* **Material supplied**:
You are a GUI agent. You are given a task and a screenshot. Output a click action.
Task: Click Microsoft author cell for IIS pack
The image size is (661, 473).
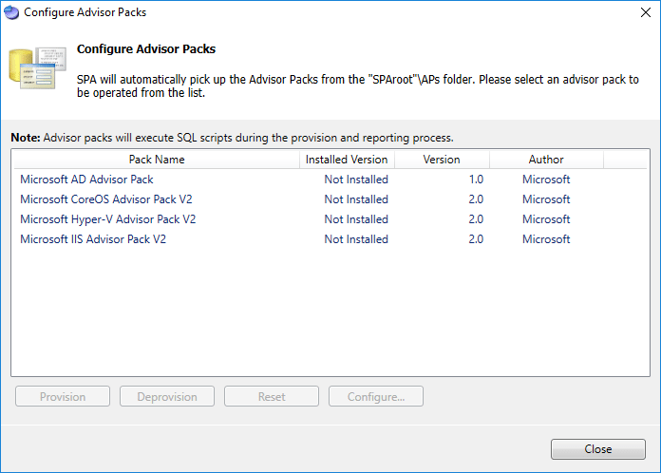click(546, 239)
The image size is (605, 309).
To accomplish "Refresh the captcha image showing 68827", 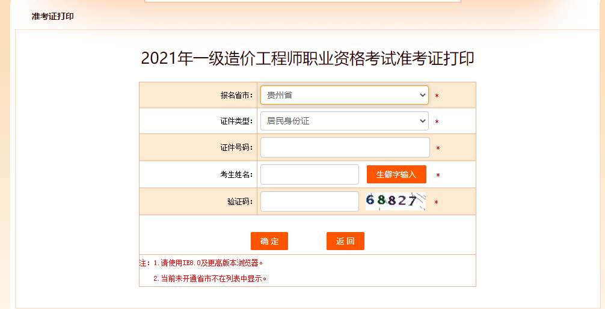I will tap(395, 201).
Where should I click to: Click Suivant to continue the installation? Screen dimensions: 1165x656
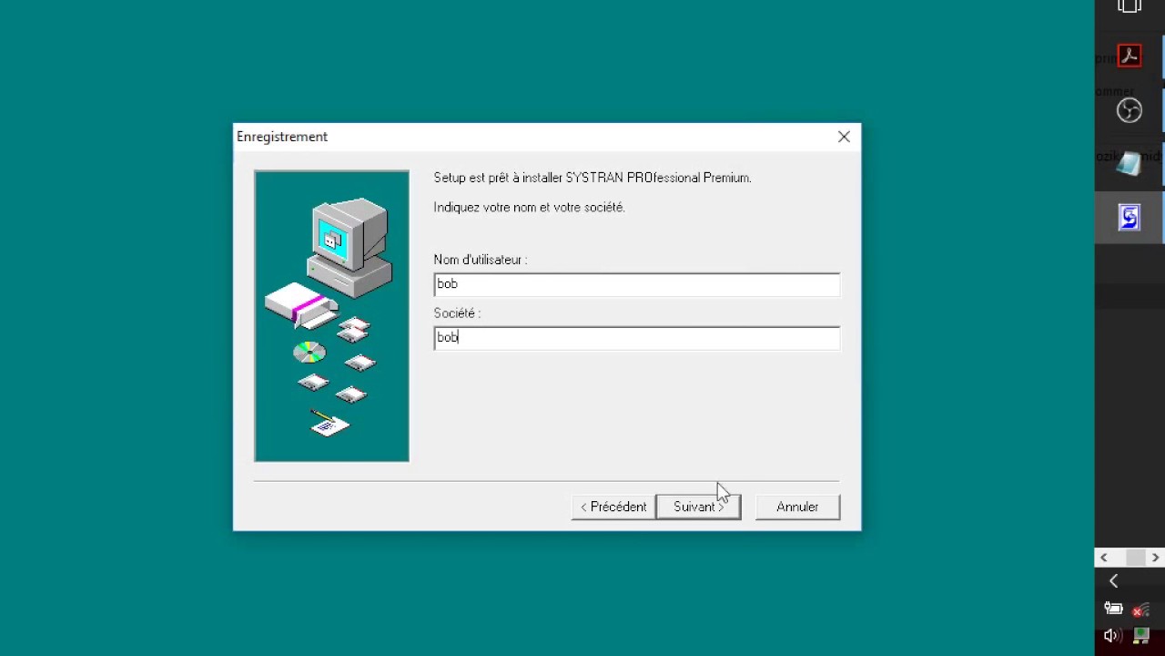pyautogui.click(x=697, y=507)
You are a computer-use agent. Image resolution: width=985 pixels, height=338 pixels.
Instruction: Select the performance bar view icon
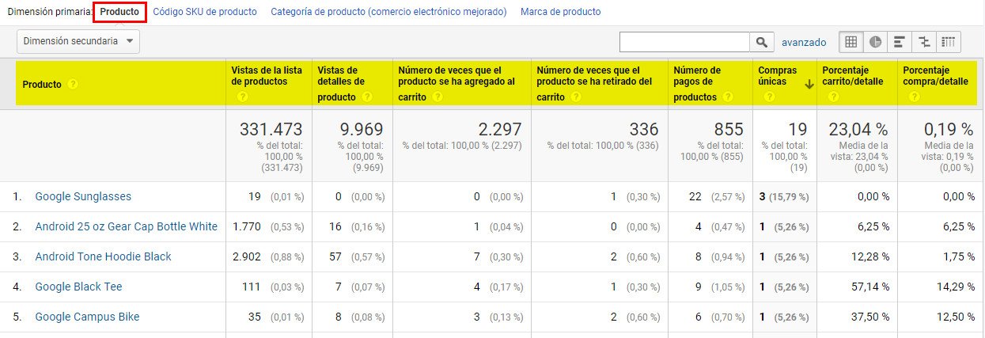900,42
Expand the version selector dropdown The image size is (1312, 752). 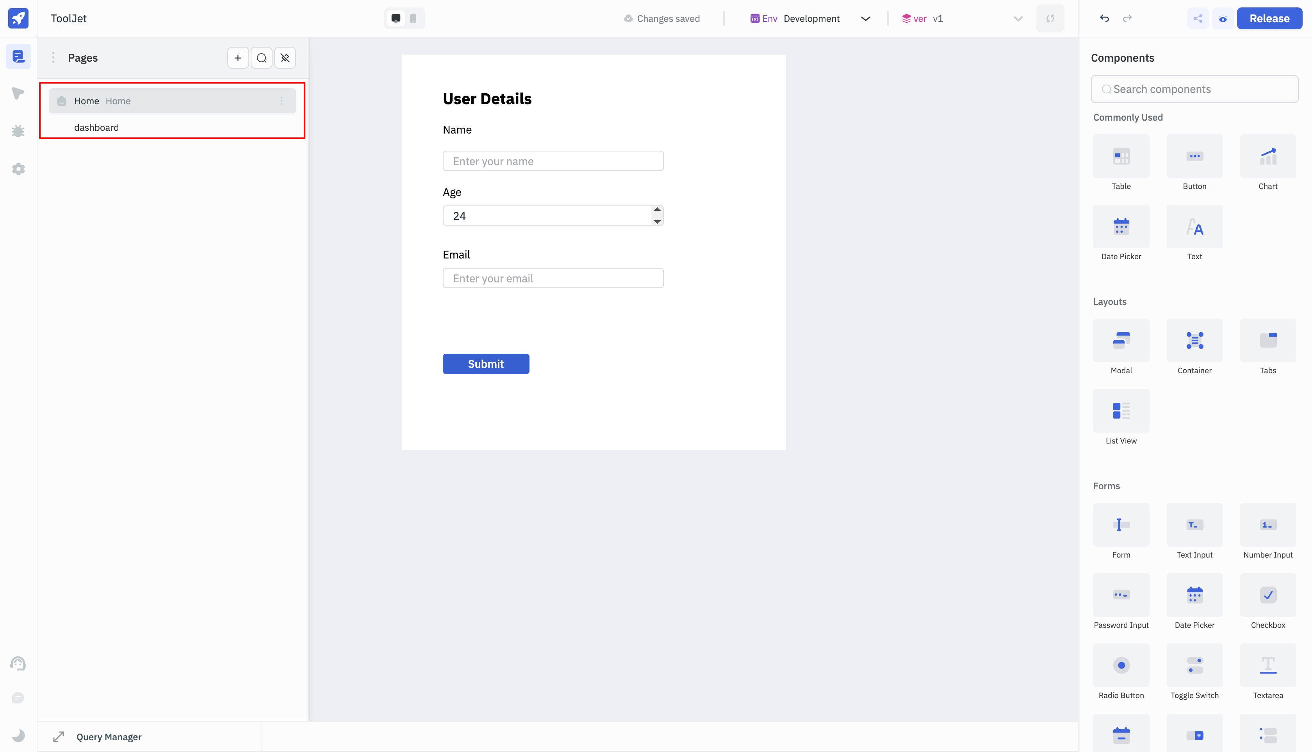(1017, 19)
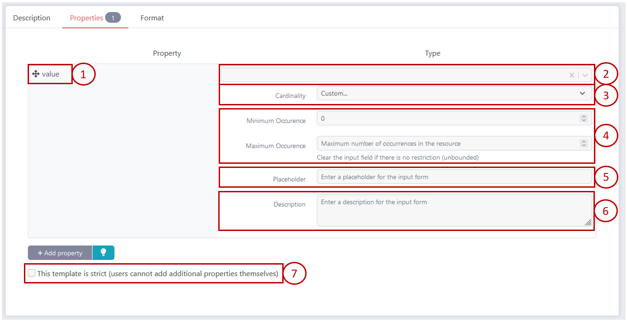Switch to the Description tab

pyautogui.click(x=32, y=18)
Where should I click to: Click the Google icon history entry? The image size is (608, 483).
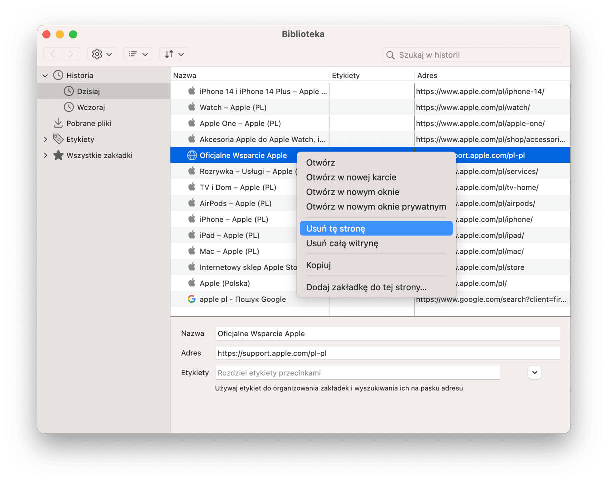tap(192, 300)
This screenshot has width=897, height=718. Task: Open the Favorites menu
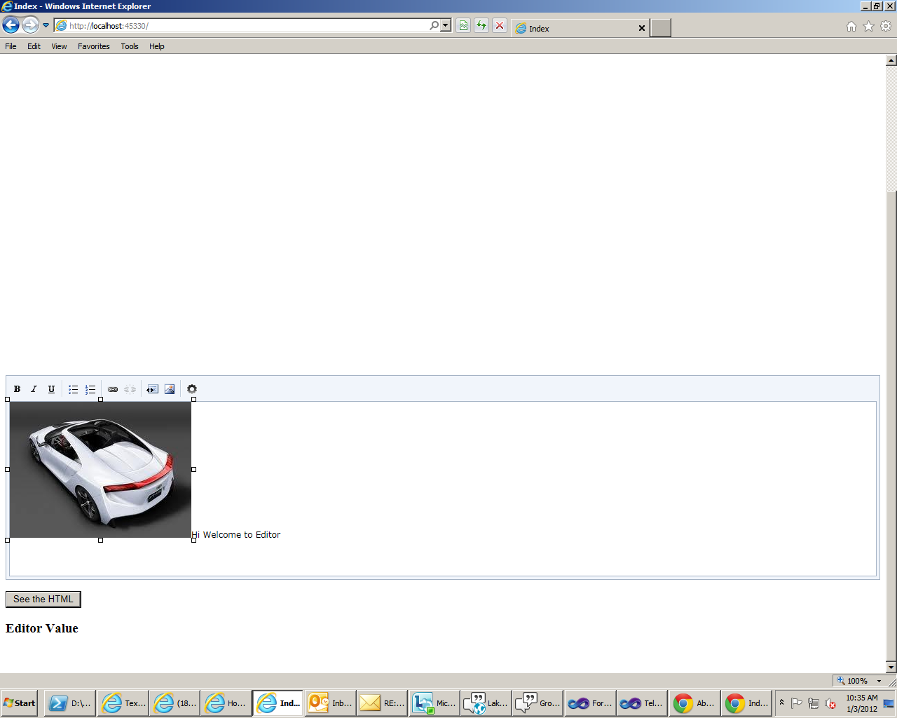(x=94, y=46)

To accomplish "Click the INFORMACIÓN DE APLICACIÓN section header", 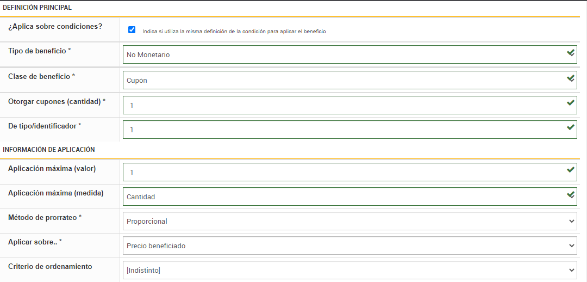I will tap(49, 150).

* **Task objective**: Look through the entries above and say how many lines hold the word "agent", giving the number alone.

* **Your response**: 2